Remember, the NFL draft is all-important. The TV tells us so.
There is no way to win if you do not move up in the draft to land the sure thing, or move down in the draft to accumulate assets, or take the player that you were so surprised to see available when you picked. You absolutely must take a great player with your first pick.
There is only one thing wrong with the previous two paragraphs: They're lies.
The draft feels important because the NFL has made it feel important, and because the draft is filled with mystery and speculation, and every once in a while your team drafts Randy Moss and all things become possible.

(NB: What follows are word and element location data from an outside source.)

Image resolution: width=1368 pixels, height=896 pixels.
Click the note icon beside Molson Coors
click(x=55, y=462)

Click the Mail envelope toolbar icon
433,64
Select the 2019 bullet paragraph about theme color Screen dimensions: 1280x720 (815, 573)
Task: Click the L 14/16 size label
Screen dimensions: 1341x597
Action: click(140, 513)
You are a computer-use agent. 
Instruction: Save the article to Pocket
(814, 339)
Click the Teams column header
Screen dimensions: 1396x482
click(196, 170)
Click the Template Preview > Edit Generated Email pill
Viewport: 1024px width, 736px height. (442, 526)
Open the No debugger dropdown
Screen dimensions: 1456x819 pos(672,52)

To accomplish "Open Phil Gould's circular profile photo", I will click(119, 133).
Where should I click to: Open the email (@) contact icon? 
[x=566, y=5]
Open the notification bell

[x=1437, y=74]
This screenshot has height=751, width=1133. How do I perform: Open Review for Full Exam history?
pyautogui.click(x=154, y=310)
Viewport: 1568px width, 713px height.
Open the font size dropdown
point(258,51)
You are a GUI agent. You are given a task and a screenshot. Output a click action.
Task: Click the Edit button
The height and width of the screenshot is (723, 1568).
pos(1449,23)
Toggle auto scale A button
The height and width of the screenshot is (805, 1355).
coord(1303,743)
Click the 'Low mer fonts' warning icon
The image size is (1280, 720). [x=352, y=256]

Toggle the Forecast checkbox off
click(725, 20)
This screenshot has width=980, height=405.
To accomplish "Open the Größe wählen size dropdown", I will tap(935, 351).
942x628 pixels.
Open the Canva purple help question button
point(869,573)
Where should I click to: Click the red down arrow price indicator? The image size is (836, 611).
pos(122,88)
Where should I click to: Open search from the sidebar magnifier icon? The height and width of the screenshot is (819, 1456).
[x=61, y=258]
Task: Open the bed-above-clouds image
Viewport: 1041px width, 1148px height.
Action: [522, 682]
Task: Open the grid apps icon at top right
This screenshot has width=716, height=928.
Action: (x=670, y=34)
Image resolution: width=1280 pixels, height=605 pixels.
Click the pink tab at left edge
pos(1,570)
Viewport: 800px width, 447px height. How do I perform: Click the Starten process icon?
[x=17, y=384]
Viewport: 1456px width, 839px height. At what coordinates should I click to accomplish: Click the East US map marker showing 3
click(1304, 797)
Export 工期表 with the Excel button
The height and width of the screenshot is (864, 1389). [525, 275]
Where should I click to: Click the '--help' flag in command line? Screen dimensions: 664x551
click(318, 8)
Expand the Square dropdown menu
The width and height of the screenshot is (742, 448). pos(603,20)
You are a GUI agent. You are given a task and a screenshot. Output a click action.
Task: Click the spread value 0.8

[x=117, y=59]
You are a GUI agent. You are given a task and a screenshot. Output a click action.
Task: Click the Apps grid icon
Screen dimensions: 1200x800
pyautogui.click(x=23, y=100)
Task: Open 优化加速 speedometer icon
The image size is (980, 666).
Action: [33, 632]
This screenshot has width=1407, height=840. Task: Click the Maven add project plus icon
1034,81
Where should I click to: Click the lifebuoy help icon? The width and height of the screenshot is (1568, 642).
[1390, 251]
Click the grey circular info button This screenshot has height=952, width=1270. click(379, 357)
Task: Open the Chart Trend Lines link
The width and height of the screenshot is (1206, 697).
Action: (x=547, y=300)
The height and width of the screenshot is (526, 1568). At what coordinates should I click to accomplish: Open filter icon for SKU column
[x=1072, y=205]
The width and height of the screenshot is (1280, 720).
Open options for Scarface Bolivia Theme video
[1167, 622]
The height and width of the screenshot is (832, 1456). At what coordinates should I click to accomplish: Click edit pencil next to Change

Drafting well is always useful, but "drafting well" is a relative term. No team hits on all of its picks, or even all of its first-round picks. It just doesn't happen. And it's not necessary. And in a salary-cap league, no team that drafted all superstars could afford to pay them all, anyway.
Take New England, the NFL's most dynastic team for two decades. The Patriots have maintained their dominance while picking at the bottom of the draft order, and have frequently swung and missed.
The last time they took a Pro Bowl player in the first round? 2012. They did have a run of successful first-rounders in the 2000s. They also used a first-round pick on Laurence Maroney in 2006 and didn't have a first-rounder in 2009, and their greatest draft "success" was luck.
If the Patriots knew that Tom Brady was going to be a good starting quarterback, they never would have waited until the sixth round to pick him. If they had an inkling he would be great, they were fools to give every other NFL team five chances to take him.